◆ **Required work**:
**a.** In the passage on documentaries and contemporary art, which platform made the 2020 edition of dart Festival Barcelona possible?
**b.** Carry on the passage on documentaries and contemporary art beyond its final sentence.

### Document segment ###

Documentaries have long been appreciated, not so much for their objective approach to reality, but for being formats that can play (in the broadest sense of the word) with truthfulness and, at the same time, approach the making of or reveal the mechanisms of systems.

The documentary genre (although it would be more accurate to speak of format rather than genre) can become an extraordinary approach to the work of artists. Whether through interviews, records of the creative processes, showing the story behind the works or from more speculative perspectives, documentaries become exceptional mediators that contribute to dissolving the damned “gap” that continues to exist between society and contemporary art.

At the end of 2020, the fourth edition of dart Festival Barcelona was held, “the first documentary film festival dedicated to contemporary art, the main objective of which is to intertwine culture and knowledge with the general public.” In this edition in the midst of the pandemic, dart has managed to find the best ally to make this year’s edition possible: Filmin, the digital distribution platform for audiovisual content that takes the greatest care to offer a catalogue carefully selected to avoid mainstreams and carry out impeccable curatorial work in the selection and presentation of its content.

### Source information ###

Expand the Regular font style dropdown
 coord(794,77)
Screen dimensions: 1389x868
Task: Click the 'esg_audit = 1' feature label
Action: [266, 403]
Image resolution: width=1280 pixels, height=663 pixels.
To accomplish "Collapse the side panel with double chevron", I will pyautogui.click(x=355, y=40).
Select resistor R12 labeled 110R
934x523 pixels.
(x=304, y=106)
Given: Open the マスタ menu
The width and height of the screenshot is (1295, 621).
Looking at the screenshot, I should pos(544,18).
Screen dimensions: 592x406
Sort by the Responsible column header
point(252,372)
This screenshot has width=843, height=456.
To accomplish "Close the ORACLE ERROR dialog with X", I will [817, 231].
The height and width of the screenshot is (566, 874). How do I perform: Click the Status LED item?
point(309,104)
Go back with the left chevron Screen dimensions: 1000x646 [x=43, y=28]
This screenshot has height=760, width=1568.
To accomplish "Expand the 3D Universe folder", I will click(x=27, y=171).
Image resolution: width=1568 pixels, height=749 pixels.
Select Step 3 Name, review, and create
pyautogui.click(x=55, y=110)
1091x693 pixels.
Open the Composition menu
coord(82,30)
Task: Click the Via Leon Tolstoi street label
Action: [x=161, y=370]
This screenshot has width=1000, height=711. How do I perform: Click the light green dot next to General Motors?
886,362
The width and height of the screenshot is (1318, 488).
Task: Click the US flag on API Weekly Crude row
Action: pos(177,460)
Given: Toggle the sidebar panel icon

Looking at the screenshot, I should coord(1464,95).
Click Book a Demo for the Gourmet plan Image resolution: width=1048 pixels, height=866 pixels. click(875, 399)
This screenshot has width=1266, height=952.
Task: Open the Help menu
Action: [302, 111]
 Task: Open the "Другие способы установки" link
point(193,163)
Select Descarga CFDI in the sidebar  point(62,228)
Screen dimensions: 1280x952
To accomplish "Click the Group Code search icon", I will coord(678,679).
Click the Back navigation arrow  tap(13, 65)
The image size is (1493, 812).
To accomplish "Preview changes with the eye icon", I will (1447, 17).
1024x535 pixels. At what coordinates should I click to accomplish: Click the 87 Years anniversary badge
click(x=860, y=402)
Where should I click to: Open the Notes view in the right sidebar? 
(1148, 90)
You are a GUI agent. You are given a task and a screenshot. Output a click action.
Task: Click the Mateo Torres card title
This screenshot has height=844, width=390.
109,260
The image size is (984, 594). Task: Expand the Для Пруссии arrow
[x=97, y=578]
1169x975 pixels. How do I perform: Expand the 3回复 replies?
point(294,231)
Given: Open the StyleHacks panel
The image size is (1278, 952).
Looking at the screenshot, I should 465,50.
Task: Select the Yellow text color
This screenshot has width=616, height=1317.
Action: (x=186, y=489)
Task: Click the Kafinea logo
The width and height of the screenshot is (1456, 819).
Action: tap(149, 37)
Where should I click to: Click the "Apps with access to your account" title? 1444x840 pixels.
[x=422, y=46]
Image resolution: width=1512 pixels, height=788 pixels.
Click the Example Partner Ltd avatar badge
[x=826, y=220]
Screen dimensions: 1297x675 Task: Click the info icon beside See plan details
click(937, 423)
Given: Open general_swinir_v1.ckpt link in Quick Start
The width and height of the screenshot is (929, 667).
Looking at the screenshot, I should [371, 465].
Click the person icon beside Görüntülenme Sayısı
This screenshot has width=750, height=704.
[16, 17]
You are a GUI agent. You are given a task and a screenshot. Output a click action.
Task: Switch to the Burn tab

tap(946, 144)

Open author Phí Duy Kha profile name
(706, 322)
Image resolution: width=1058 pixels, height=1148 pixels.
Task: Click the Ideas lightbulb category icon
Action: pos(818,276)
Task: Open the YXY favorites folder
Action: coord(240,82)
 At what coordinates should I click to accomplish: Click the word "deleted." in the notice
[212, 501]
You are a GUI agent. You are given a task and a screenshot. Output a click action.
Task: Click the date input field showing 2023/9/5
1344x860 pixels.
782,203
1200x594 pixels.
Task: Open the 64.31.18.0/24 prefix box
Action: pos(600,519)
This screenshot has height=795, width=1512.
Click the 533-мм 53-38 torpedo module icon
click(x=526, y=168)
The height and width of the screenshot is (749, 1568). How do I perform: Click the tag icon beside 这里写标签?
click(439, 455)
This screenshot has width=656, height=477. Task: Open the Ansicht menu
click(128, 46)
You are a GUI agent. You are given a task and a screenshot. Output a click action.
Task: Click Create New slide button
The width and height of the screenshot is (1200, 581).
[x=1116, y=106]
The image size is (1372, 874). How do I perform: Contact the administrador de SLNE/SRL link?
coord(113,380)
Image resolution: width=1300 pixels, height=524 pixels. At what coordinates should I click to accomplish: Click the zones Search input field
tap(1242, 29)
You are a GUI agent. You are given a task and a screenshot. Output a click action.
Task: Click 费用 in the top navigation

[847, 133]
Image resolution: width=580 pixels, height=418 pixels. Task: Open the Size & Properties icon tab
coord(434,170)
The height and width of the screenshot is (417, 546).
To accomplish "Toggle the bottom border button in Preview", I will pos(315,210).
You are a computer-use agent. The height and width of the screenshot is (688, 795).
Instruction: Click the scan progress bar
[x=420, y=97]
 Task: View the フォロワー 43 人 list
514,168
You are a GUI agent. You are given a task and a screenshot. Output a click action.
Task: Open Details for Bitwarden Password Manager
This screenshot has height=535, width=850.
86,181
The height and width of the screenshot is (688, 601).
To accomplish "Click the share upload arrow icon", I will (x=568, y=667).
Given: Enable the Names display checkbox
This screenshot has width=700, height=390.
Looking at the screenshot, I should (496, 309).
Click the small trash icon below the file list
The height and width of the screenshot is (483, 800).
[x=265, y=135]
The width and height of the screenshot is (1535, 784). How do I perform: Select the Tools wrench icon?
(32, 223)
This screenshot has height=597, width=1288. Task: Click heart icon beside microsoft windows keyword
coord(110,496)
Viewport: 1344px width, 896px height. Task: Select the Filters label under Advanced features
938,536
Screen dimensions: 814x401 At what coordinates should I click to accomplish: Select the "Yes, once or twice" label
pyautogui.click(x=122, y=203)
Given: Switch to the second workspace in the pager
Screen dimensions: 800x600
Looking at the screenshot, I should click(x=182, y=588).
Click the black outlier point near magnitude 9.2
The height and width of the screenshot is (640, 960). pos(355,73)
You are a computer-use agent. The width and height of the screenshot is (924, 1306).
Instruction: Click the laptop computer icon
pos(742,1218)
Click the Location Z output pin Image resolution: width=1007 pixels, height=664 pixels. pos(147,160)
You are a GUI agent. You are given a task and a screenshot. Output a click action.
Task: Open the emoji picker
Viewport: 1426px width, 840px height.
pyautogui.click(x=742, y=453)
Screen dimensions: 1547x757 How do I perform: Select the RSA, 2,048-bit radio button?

###

◆ **Expected outputs**:
**a.** Filmin, the digital distribution platform for audiovisual content.

**b.**
From this year’s edition we would like a gem (literally) to not go unnoticed: The Proposal (2018) by the North American artist Jill Magid, a complex and ambiguous work, because it is a documentary but also an artistic project in itself. The story begins with Jill Magid’s fascination with the Mexican architect/artist Luis Barragán and the discovery, when going to his House Museum in Mexico, that only the architect’s personal archive is accessible, since the professional archive was acquired by Swiss collectors who keep it in a bunker and with extremely restricted access. After further investigation, Jill discovered that the Barragán archive was offered as an engagement gift by Rolf Fehlbaum, director of the Vitra Museum, to his future wife, Federica Zanco. With a narrative thread based on her correspondence with Federica, Jill traces a path towards making her a proposal: to offer her a ring with a diamond, made from the ashes of the architect Barragán (with the approval of the Barragán family) in exchange for returning the archive to Mexico and making it accessible.

In this way, issues such as the legacy of artists, control, ownership of copyright or access to knowledge are raised through this fascinating story, explained as if it were a novel using cinematic and epistolary resources.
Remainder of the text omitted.